The second death was of a 70-year-old man who had a compromised immune system due to cancer. He died a few days after infection due to pneumonia caused by measles. It is not yet known how he got the disease. 

In light of the deaths, public health officials one again highlighted the importance of getting vaccinated against measles. They emphasised the vaccine’s effectiveness not only in protecting individuals, but in stopping the infection from spreading to those who can’t be vaccinated such as babies, pregnant women and people with compromised immune systems. 
+ What’s behind vaccine skepticism in Switzerland 

Seven-fold increase 

The health office said that since the beginning of the year there have been 155 registered cases of measles in Switzerland. Detailed data for January to mid-April show 138 cases, a more than seven-fold increase compared to the same period in 2018 (19 cases). 

A sharp rise was already reported at the beginning of April.  

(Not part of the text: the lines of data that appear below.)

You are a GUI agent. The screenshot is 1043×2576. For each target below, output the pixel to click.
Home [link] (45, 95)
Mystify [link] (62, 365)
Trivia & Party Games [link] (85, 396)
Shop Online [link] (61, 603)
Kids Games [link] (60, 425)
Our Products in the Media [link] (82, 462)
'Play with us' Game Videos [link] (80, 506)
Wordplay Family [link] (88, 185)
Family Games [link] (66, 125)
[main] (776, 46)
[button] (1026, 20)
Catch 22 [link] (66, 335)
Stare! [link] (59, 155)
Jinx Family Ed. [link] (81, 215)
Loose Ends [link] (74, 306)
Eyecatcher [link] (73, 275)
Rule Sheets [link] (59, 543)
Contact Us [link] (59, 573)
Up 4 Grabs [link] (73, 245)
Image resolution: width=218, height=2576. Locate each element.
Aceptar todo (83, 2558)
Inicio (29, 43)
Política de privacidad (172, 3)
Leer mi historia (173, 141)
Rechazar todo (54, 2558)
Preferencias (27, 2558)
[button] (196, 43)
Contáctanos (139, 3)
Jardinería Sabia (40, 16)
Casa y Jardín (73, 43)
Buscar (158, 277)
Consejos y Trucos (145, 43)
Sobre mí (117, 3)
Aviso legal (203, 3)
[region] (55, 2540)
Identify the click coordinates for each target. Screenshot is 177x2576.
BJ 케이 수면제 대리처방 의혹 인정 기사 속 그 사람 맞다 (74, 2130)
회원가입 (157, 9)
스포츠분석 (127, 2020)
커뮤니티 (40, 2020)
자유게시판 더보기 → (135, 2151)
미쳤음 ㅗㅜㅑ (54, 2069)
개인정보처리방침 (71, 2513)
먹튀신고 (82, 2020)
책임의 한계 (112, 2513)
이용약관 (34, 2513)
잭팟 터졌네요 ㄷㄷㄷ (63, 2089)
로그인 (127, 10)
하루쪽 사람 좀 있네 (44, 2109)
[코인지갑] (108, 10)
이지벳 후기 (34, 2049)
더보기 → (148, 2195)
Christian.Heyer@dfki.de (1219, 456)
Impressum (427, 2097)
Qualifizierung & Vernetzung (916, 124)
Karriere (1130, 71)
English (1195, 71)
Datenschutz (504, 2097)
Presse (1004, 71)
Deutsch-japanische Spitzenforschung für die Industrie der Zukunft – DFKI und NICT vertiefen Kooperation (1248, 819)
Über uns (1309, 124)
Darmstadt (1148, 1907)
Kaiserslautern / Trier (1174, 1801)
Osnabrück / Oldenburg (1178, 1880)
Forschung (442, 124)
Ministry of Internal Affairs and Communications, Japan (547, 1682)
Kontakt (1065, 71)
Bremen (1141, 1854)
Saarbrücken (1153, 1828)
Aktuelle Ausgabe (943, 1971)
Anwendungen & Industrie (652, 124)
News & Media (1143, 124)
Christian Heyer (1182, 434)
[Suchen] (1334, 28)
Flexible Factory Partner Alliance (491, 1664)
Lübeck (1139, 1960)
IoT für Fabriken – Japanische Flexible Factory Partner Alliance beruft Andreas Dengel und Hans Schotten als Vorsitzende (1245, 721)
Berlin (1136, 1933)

The health office said the situation was “fragile” and that measles could only be eliminated if 95% of children and adults born after 1963 were vaccinated with two doses of the jab. 

Larger outbreaks in the Swiss cantons of Neuchâtel and Bern have shown that extra measures to stop the disease from spreading are needed, the office continued. This included identifying contact persons and stopping children who are not immunised from attending daycare and schools. Passengers who have been travelling in the same plane as someone with measles must also be informed of this, and about measures to take.